OK. That was a lot of code for a blog post. But after the trivial FNV1 and the only slightly harder Murmur3, I wanted more of a challenge. What about MD5? Or SHA-256? That’s for the next post.

### More constexpr floating-point computation

Tuesday, October 13th, 2015

(Start at the beginning of the series – and all the source can be found in my github repo)

In the last post, I covered my first forays into writing C++11-style constexpr floating point math functions. Once I’d done some trig functions, exp, and floor and friends, it seemed like the rest would be a piece of cake. Not entirely…

But there was some easy stuff. With trunc sorted out, fmod was just:

constexpr float fmod(float x, float y) { return y != 0 ? x - trunc(x/y)*y : throw err::fmod_domain_error; }

And remainder was very similar. Also, fmax, fmin and fdim were trivial: I won’t bore you with the code.

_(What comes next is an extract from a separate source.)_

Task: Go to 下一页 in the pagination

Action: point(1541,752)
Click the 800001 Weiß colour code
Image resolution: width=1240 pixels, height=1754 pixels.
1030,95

Euler was quite good at maths

Now I come from a games background, and there are a few maths functions that get used all the time in games. I already have sqrt. What I want now is atan and atan2. To warm up, I implemented the infinite series calculations for asin and acos, each of which are only defined for an input |x| <= 1. That was fairly straightforward, broadly in line with what I'd done before for the series expansions of sin and cos.

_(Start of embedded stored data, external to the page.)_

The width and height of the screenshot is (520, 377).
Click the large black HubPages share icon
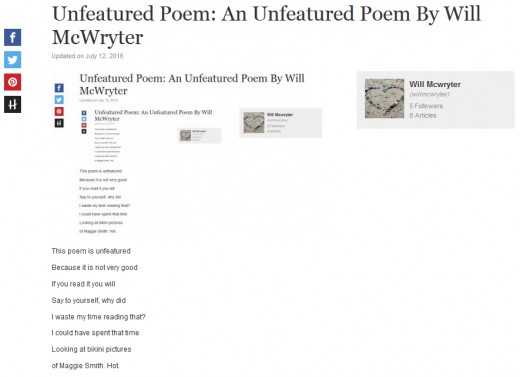pyautogui.click(x=12, y=105)
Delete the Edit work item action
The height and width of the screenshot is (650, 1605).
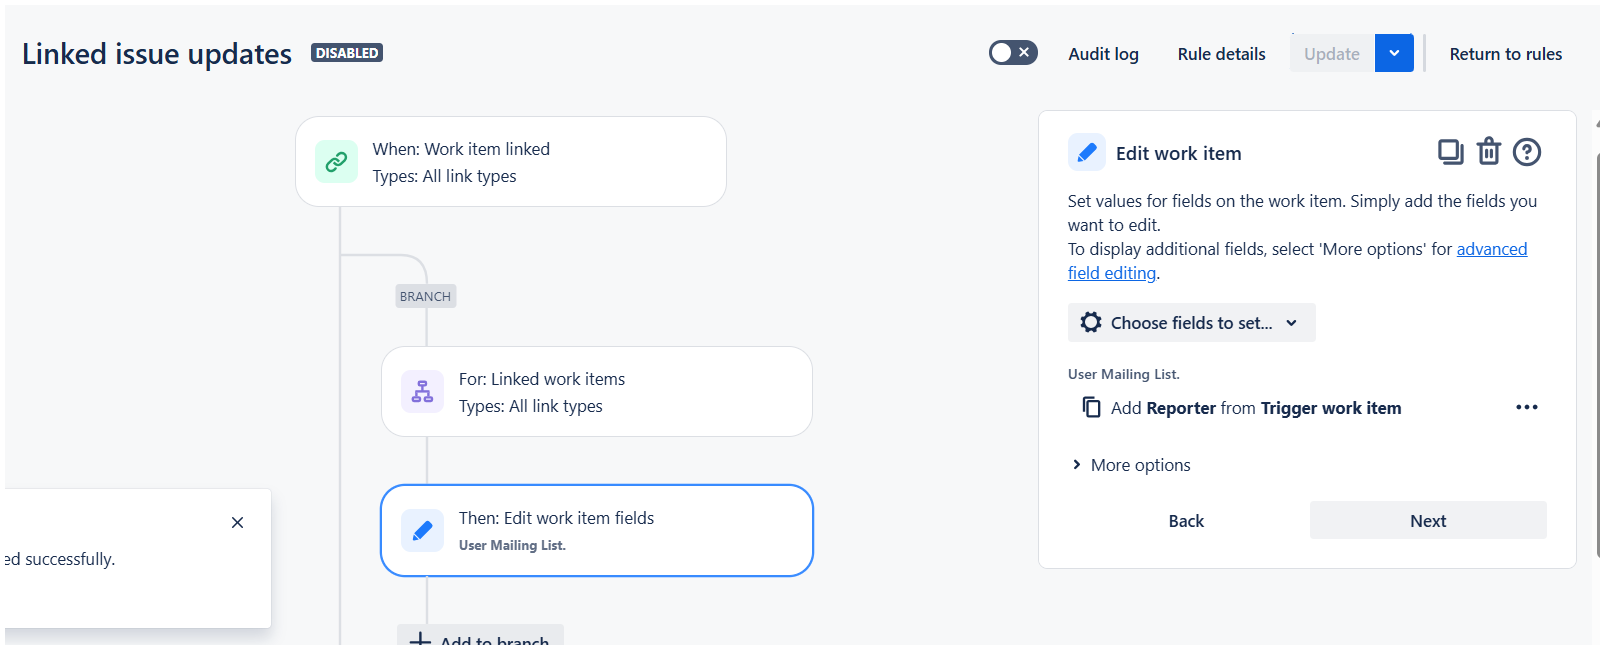1489,151
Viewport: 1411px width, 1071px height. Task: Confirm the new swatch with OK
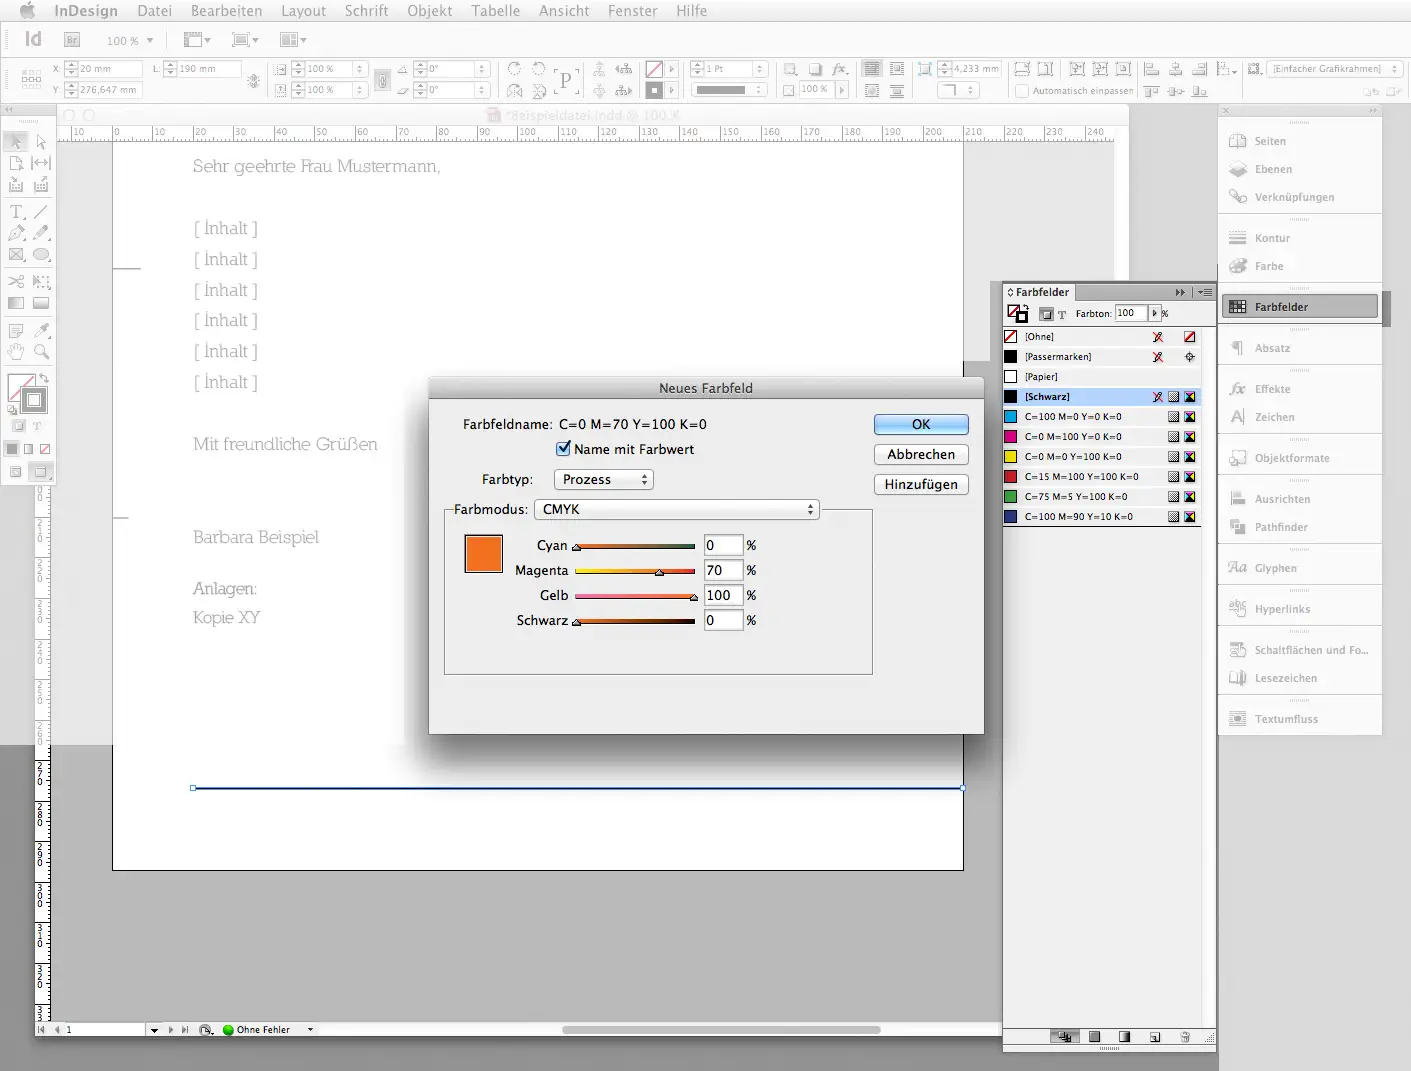(x=920, y=423)
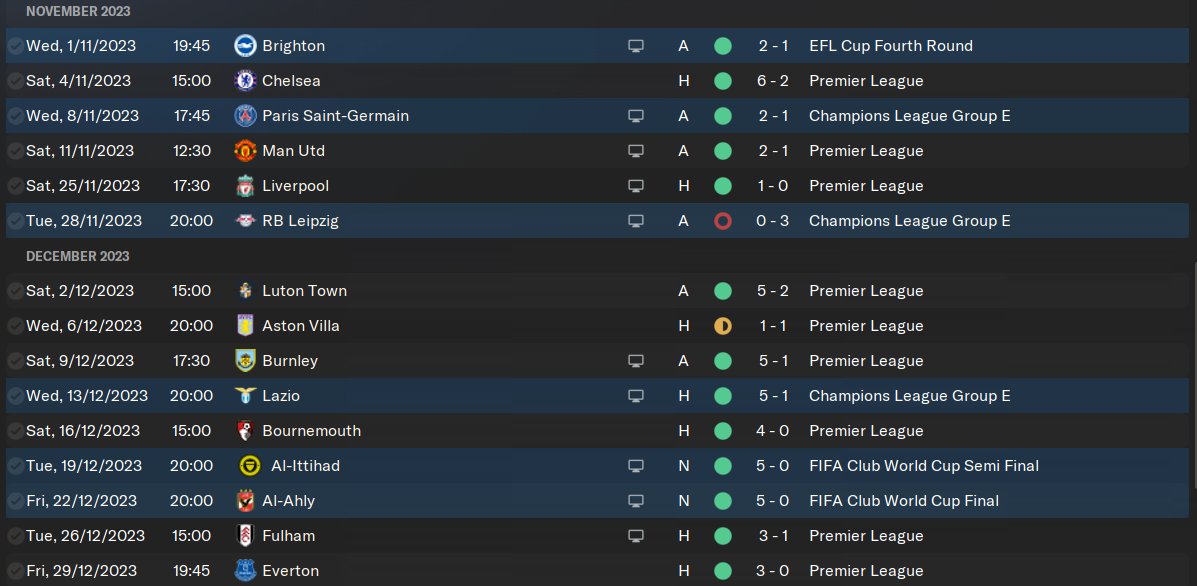The width and height of the screenshot is (1197, 586).
Task: Click the vertical scrollbar on the right
Action: point(1193,420)
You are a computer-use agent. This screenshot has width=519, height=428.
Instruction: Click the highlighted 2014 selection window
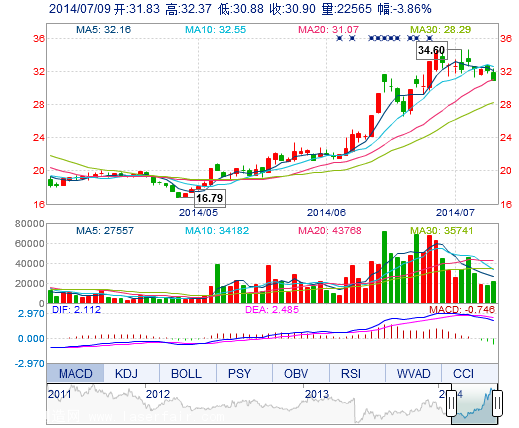(x=474, y=403)
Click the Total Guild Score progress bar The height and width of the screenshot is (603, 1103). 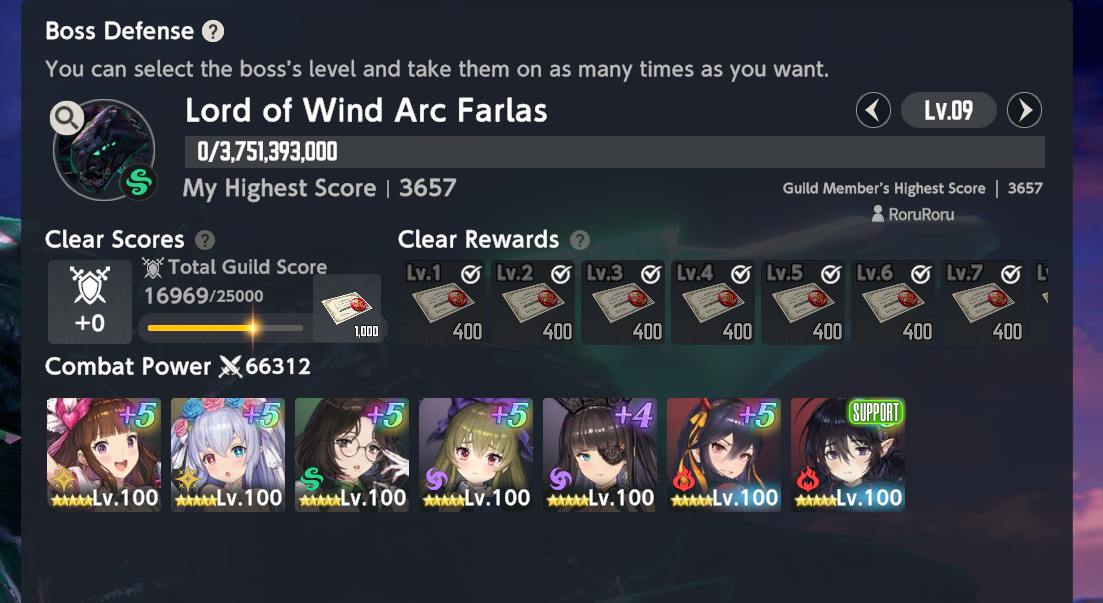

Inverting tan was another matter: but a search revealed a way to do it using asin:

$arctan(x) = arcsin(\frac{x}{\sqrt{x^2+1}})$

Which I went with for a while. But then I spotted the magic words:

“Leonhard Euler found a more efficient series for the arctangent”

$arctan(z) = \frac{z}{1+z^2} \sum_{n=0}^{\infty} \prod_{k=1}^n \frac{2kz^2}{(2k+1)(1+z^2)}$

More efficient (which I take here to mean more quickly converging)? And discovered by Euler? That’s good enough for me.

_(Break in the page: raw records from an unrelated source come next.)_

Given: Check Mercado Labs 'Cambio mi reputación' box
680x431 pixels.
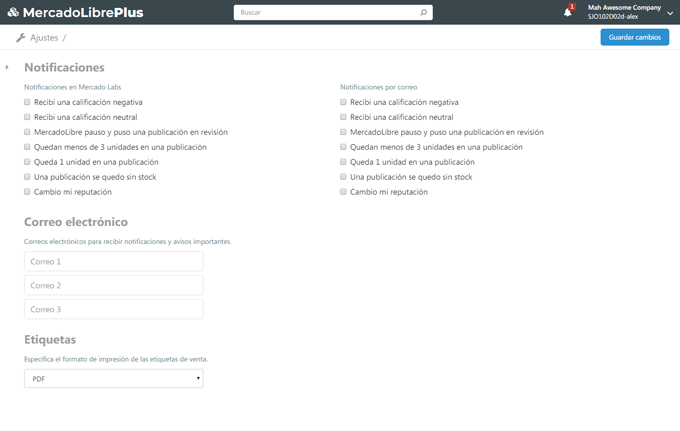Looking at the screenshot, I should tap(28, 191).
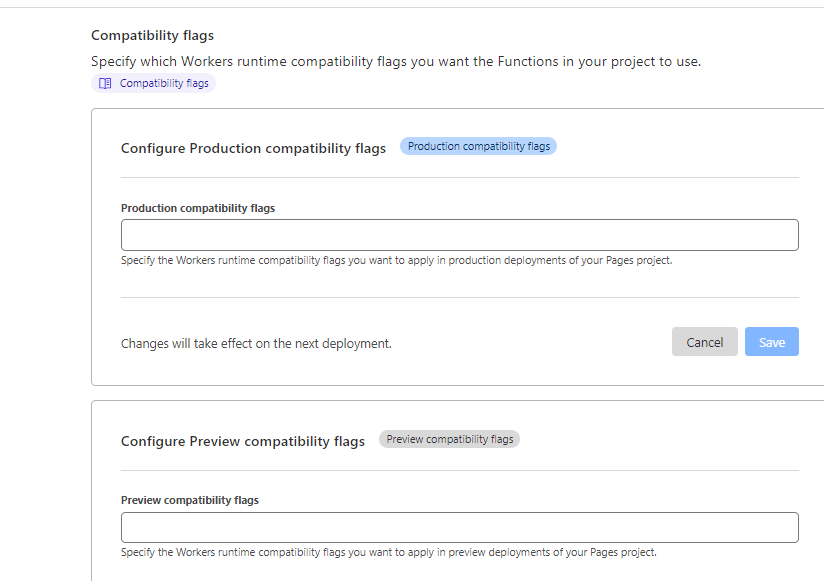Click the Compatibility flags purple pill badge

point(152,83)
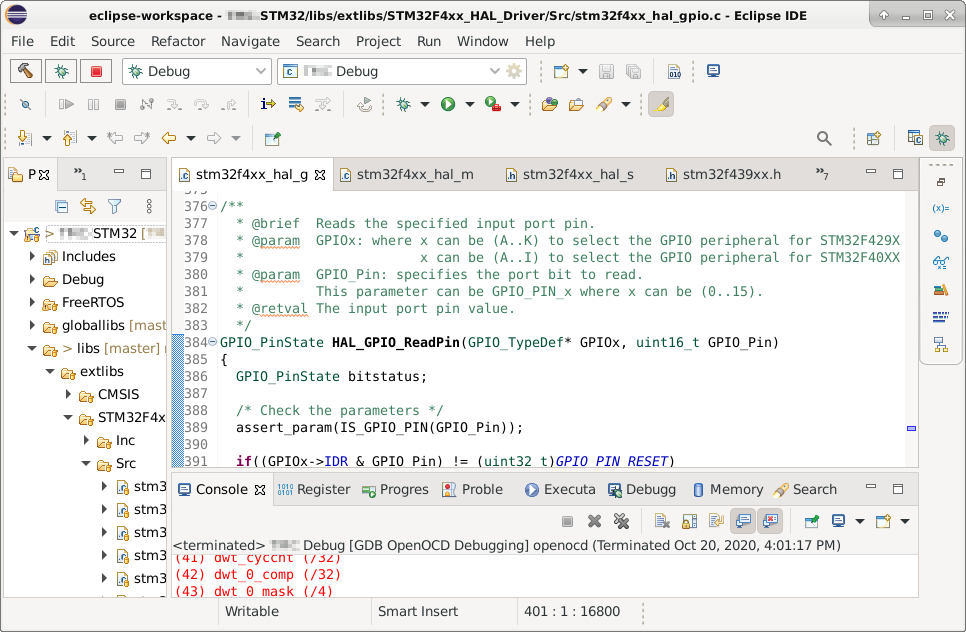Click the Collapse All icon in Project Explorer
The height and width of the screenshot is (632, 966).
tap(62, 206)
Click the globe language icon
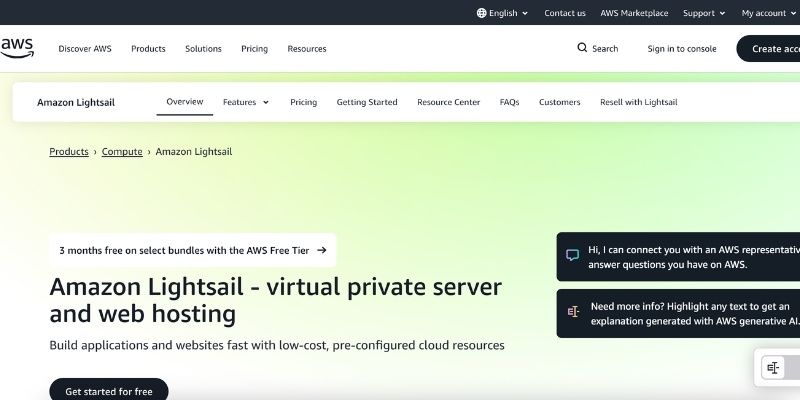 tap(481, 13)
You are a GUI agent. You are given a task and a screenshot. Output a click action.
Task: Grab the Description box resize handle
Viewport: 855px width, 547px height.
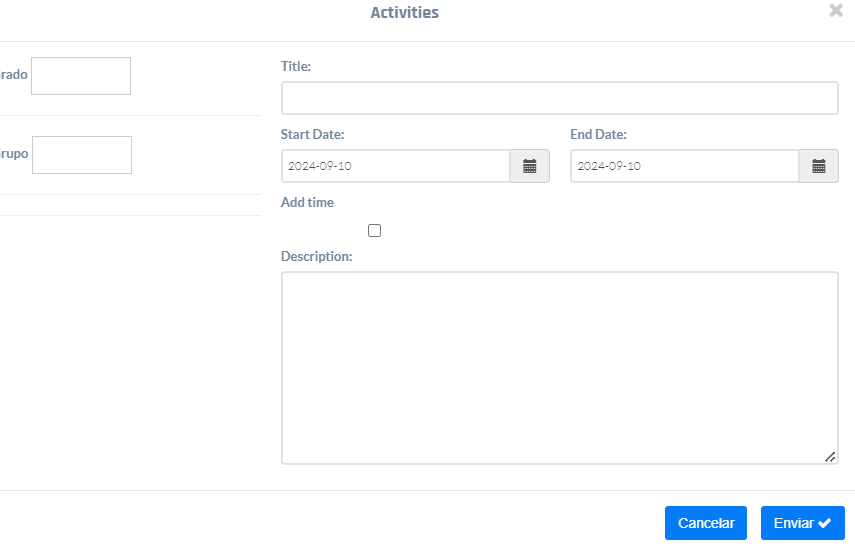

namespace detail { template <typename T> constexpr T atan_term(T x2, int k) { return (T{2}*static_cast<T>(k)*x2) / ((T{2}*static_cast<T>(k)+T{1}) * (T{1}+x2)); } template <typename T> constexpr T atan_product(T x, int k) { return k == 1 ? atan_term(x*x, k) : atan_term(x*x, k) * atan_product(x, k-1); } template <typename T> constexpr T atan_sum(T x, T sum, int n) { return sum + atan_product(x, n) == sum ? sum : atan_sum(x, sum + atan_product(x, n), n+1); } } template <typename T> constexpr T atan(T x) { return true ? x / (T{1} + x*x) * detail::atan_sum(x, T{1}, 1) : throw err::atan_runtime_error; }

And atan2 follows from atan relatively easily.

It’s big, it’s heavy, it’s wood

Looking over what I’d implemented so far, the next important function (and one that would serve as a building block for a few others) was log. So I programmed it using my friend the Taylor series expansion.

Hm. It turns out that a naive implementation of log is quite slow to converge. (Yes, what a surprise.) OK, a bit of searching yields fruit: “… use Newton’s method to invert the exponentional function … the iteration simplifies to:”

$y_{n+1} = y_n + 2 \frac{x - e^{y_n}}{x + e^{y_n}}$

“… which has cubic convergence to ln(x).”

Result! I coded it up.

namespace detail { template <typename T> constexpr T log_iter(T x, T y) { return y + T{2} * (x - cx::exp(y)) / (x + cx::exp(y)); } template <typename T> constexpr T log(T x, T y) { return feq(y, log_iter(x, y)) ? y : log(x, log_iter(x, y)); } }

It worked well. A week or so later, an article about C++11 constexpr log surfaced serendipitously, and on reading it I realised my implementation wasn’t very well tested, so I added some tests. The tests revealed numerical instability for larger input values, so I took a tip from the article and used a couple of identities to constrain the input:

$ln(x) = ln(\frac{x}{e}) + 1$
and
$ln(x) = ln(e.x) - 1$

Coding these expressions to constrain the input proper to detail::log seemed to solve the instability issues.

Are we done yet?

Now I was nearing the end of what I felt was a quorum of functions. To wit:

• sqrt, cbrt, hypot
• sin, cos, tan
• floor, ceil, trunc, round
• asin, acos, atan, atan2
• fmod, remainder
• exp, log, log2, log10

With a decent implementation of exp and log it was easy to add the hyperbolic trig functions and their inverses. The only obviously missing function now was pow. Recall that I already had ipow for raising a floating-point value to an integral power, but I had been puzzling over a more general version of pow to allow raising to a floating-point power for a while. And then I suddenly realised the blindingly obvious:

$x^y = (e^{ln(x)})^y = e^{ln(x).y}$

And for the general case, pow was solved.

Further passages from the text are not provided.